## Written instruction
Identify every line in the records below that contains the word "Return", and copy each such line in full.

Records for locating described items
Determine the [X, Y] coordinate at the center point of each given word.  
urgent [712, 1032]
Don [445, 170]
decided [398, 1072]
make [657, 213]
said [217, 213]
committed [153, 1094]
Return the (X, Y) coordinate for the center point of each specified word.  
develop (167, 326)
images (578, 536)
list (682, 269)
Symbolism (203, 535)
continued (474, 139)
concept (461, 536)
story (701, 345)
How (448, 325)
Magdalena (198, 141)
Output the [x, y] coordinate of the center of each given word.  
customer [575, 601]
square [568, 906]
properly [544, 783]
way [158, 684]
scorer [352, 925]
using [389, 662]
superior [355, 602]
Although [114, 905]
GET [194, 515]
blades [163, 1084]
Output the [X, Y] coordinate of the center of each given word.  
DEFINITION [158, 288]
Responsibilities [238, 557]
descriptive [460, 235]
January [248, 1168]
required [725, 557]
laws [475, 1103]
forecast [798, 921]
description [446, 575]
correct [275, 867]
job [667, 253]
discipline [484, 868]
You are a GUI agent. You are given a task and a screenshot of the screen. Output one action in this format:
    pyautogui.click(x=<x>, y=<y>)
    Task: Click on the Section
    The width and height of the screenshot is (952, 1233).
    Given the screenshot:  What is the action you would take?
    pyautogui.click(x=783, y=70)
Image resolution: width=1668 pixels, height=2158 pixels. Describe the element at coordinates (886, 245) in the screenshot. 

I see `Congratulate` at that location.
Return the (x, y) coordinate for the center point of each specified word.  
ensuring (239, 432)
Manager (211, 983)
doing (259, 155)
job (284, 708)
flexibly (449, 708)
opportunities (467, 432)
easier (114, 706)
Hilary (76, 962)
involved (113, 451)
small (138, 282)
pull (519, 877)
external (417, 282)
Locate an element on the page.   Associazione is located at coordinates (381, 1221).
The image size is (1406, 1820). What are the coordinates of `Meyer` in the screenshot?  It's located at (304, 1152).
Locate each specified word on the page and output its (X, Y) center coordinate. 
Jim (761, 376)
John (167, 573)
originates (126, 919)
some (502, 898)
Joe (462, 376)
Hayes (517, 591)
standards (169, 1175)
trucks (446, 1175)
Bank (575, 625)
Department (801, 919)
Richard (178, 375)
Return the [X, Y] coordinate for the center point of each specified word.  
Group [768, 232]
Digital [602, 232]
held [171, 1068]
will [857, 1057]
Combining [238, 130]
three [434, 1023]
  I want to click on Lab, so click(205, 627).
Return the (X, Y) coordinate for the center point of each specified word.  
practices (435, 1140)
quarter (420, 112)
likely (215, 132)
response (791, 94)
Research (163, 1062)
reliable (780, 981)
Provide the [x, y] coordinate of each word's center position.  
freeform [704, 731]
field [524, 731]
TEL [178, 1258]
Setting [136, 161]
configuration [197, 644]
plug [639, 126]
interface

## Result for this exercise
Return the (X, Y) coordinate for the center point of each specified word.  
Return the (x, y) coordinate for the center point of each specified word.  
Return the [X, Y] coordinate for the center point of each specified word.  
Return the (X, Y) coordinate for the center point of each specified word.  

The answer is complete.